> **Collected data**
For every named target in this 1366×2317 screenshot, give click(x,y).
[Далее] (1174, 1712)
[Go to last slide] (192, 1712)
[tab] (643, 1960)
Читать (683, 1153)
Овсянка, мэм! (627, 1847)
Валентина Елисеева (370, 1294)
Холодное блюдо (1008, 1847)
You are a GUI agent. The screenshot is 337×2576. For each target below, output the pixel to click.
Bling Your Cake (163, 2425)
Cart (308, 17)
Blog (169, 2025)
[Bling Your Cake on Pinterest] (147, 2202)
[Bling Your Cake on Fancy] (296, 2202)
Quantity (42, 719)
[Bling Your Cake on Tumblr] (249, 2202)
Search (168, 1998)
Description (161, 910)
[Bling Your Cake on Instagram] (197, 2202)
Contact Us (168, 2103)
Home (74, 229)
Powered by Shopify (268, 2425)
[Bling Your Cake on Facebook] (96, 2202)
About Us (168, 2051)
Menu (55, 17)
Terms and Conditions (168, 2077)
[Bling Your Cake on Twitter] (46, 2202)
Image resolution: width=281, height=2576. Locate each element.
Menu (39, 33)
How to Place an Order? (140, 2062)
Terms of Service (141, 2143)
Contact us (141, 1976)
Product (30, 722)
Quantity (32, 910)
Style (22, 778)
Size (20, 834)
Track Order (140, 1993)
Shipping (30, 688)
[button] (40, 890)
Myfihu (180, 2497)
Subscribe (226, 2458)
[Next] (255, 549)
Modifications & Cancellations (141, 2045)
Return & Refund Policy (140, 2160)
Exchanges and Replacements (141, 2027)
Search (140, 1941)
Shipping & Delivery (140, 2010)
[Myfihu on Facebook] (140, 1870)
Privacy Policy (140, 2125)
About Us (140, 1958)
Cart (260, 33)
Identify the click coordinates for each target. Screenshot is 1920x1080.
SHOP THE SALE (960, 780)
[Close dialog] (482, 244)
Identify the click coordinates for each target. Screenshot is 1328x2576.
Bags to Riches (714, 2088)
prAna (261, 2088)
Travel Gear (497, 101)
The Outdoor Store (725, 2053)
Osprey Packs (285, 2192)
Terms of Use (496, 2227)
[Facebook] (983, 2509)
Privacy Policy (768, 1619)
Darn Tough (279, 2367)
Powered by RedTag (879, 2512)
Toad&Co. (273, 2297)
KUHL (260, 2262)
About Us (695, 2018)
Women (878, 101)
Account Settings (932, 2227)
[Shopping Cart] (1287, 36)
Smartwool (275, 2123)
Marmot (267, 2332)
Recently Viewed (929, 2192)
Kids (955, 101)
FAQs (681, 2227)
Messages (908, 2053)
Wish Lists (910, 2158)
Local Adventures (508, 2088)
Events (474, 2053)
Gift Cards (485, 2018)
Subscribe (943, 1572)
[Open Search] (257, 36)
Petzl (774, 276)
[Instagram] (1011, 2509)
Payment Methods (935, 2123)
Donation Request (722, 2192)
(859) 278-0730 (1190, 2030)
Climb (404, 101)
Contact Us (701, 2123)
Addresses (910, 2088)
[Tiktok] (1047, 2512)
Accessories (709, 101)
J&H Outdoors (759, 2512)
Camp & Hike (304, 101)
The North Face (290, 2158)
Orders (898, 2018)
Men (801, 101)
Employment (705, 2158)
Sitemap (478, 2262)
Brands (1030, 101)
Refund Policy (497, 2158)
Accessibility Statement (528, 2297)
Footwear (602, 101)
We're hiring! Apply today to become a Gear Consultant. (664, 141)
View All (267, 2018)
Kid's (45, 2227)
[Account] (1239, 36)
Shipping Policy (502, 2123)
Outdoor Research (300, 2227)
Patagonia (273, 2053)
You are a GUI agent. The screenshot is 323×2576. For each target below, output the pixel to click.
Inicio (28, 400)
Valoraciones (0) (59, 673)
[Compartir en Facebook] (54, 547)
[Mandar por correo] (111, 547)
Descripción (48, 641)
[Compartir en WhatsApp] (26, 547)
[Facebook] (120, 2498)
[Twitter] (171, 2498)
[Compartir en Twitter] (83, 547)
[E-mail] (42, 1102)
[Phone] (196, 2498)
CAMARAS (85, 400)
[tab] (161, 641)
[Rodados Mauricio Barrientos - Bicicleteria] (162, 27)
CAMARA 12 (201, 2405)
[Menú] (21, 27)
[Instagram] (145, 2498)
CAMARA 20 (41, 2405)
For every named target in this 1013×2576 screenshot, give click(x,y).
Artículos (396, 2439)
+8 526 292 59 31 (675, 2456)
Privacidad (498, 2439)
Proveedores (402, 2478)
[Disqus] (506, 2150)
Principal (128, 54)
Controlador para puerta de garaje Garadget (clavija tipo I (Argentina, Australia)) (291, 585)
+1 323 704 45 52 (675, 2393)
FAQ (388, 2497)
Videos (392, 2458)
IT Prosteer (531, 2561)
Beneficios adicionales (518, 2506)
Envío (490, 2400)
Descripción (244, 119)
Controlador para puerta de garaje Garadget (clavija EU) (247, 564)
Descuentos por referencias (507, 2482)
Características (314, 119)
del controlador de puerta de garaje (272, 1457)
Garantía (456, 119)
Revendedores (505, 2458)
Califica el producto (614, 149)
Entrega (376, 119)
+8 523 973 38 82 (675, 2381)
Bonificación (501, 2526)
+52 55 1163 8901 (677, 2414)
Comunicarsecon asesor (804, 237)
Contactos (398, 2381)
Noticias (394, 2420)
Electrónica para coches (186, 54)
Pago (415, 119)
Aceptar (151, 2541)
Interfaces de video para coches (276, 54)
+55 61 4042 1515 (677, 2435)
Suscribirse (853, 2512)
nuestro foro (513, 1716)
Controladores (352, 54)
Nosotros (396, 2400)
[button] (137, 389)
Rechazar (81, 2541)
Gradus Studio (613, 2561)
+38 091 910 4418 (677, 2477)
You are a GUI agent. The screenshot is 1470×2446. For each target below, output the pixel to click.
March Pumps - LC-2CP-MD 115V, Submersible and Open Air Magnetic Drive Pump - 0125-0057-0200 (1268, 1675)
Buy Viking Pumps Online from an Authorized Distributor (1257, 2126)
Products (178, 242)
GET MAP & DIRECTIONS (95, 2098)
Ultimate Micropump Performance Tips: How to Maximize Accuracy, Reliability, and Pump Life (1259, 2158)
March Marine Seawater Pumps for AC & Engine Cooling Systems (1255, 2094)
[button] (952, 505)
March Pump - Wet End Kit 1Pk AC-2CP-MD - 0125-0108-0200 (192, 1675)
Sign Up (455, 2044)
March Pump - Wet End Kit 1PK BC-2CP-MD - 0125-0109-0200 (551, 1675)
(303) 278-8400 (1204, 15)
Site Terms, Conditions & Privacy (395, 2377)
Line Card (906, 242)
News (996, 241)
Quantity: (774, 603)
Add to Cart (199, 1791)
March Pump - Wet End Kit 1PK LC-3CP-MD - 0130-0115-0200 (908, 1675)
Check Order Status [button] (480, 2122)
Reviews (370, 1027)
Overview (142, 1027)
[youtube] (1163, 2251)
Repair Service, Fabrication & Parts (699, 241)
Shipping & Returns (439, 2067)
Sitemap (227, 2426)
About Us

> **The problem**
Up to and including the line with "SHOP THE SALE (960, 780)", transcribe the entries above exactly, starting from their first line.

> **Problem solution**
For every named target in this 1366×2317 screenshot, give click(x,y).
[Далее] (1174, 1712)
[Go to last slide] (192, 1712)
[tab] (643, 1960)
Читать (683, 1153)
Овсянка, мэм! (627, 1847)
Валентина Елисеева (370, 1294)
Холодное блюдо (1008, 1847)
You are a GUI agent. The screenshot is 337×2576. For each target below, output the pixel to click.
Bling Your Cake (163, 2425)
Cart (308, 17)
Blog (169, 2025)
[Bling Your Cake on Pinterest] (147, 2202)
[Bling Your Cake on Fancy] (296, 2202)
Quantity (42, 719)
[Bling Your Cake on Tumblr] (249, 2202)
Search (168, 1998)
Description (161, 910)
[Bling Your Cake on Instagram] (197, 2202)
Contact Us (168, 2103)
Home (74, 229)
Powered by Shopify (268, 2425)
[Bling Your Cake on Facebook] (96, 2202)
About Us (168, 2051)
Menu (55, 17)
Terms and Conditions (168, 2077)
[Bling Your Cake on Twitter] (46, 2202)
Image resolution: width=281, height=2576. Locate each element.
Menu (39, 33)
How to Place an Order? (140, 2062)
Terms of Service (141, 2143)
Contact us (141, 1976)
Product (30, 722)
Quantity (32, 910)
Style (22, 778)
Size (20, 834)
Track Order (140, 1993)
Shipping (30, 688)
[button] (40, 890)
Myfihu (180, 2497)
Subscribe (226, 2458)
[Next] (255, 549)
Modifications & Cancellations (141, 2045)
Return & Refund Policy (140, 2160)
Exchanges and Replacements (141, 2027)
Search (140, 1941)
Shipping & Delivery (140, 2010)
[Myfihu on Facebook] (140, 1870)
Privacy Policy (140, 2125)
About Us (140, 1958)
Cart (260, 33)
Identify the click coordinates for each target. Screenshot is 1920x1080.
SHOP THE SALE (960, 780)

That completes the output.